WHAT YOU HAVE TO DO: Go through the entries and copy every one exactly.

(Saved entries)
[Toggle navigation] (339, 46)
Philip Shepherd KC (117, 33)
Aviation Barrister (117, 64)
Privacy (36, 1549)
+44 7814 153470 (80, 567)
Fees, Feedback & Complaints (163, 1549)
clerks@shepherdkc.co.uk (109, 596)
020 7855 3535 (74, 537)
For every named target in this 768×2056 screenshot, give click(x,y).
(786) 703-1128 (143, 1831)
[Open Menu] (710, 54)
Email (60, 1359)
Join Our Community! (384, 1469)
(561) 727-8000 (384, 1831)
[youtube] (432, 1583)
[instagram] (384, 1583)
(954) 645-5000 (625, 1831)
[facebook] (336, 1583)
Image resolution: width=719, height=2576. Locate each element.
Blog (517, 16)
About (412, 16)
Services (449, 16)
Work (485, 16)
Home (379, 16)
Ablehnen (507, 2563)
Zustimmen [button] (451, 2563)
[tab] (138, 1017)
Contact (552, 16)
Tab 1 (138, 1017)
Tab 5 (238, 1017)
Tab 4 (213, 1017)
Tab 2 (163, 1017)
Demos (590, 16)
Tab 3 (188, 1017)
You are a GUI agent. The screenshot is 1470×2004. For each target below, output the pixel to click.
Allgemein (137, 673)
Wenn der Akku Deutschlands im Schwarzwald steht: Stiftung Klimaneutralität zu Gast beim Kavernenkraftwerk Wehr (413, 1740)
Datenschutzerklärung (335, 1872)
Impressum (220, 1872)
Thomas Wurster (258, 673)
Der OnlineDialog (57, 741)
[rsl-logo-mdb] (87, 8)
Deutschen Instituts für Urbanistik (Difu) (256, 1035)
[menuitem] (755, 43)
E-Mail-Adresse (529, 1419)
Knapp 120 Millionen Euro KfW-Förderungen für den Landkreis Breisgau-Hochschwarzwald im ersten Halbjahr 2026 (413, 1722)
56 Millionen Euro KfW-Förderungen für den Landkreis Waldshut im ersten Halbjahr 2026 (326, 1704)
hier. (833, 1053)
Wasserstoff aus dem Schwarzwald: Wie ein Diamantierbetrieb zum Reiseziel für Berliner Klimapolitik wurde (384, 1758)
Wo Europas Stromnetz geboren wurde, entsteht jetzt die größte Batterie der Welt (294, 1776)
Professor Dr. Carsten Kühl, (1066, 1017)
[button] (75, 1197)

TASK RESPONSE:
[Toggle navigation] (339, 46)
Philip Shepherd KC (117, 33)
Aviation Barrister (117, 64)
Privacy (36, 1549)
+44 7814 153470 (80, 567)
Fees, Feedback & Complaints (163, 1549)
clerks@shepherdkc.co.uk (109, 596)
020 7855 3535 (74, 537)
For every named target in this 768×2056 screenshot, give click(x,y).
(786) 703-1128 (143, 1831)
[Open Menu] (710, 54)
Email (60, 1359)
Join Our Community! (384, 1469)
(561) 727-8000 (384, 1831)
[youtube] (432, 1583)
[instagram] (384, 1583)
(954) 645-5000 (625, 1831)
[facebook] (336, 1583)
Image resolution: width=719, height=2576. Locate each element.
Blog (517, 16)
About (412, 16)
Services (449, 16)
Work (485, 16)
Home (379, 16)
Ablehnen (507, 2563)
Zustimmen [button] (451, 2563)
[tab] (138, 1017)
Contact (552, 16)
Tab 1 (138, 1017)
Tab 5 (238, 1017)
Tab 4 (213, 1017)
Tab 2 (163, 1017)
Demos (590, 16)
Tab 3 (188, 1017)
You are a GUI agent. The screenshot is 1470×2004. For each target below, output the pixel to click.
Allgemein (137, 673)
Wenn der Akku Deutschlands im Schwarzwald steht: Stiftung Klimaneutralität zu Gast beim Kavernenkraftwerk Wehr (413, 1740)
Datenschutzerklärung (335, 1872)
Impressum (220, 1872)
Thomas Wurster (258, 673)
Der OnlineDialog (57, 741)
[rsl-logo-mdb] (87, 8)
Deutschen Instituts für Urbanistik (Difu) (256, 1035)
[menuitem] (755, 43)
E-Mail-Adresse (529, 1419)
Knapp 120 Millionen Euro KfW-Förderungen für den Landkreis Breisgau-Hochschwarzwald im ersten Halbjahr 2026 (413, 1722)
56 Millionen Euro KfW-Förderungen für den Landkreis Waldshut im ersten Halbjahr 2026 (326, 1704)
hier. (833, 1053)
Wasserstoff aus dem Schwarzwald: Wie ein Diamantierbetrieb zum Reiseziel für Berliner Klimapolitik wurde (384, 1758)
Wo Europas Stromnetz geboren wurde, entsteht jetzt die größte Batterie der Welt (294, 1776)
Professor Dr. Carsten Kühl, (1066, 1017)
[button] (75, 1197)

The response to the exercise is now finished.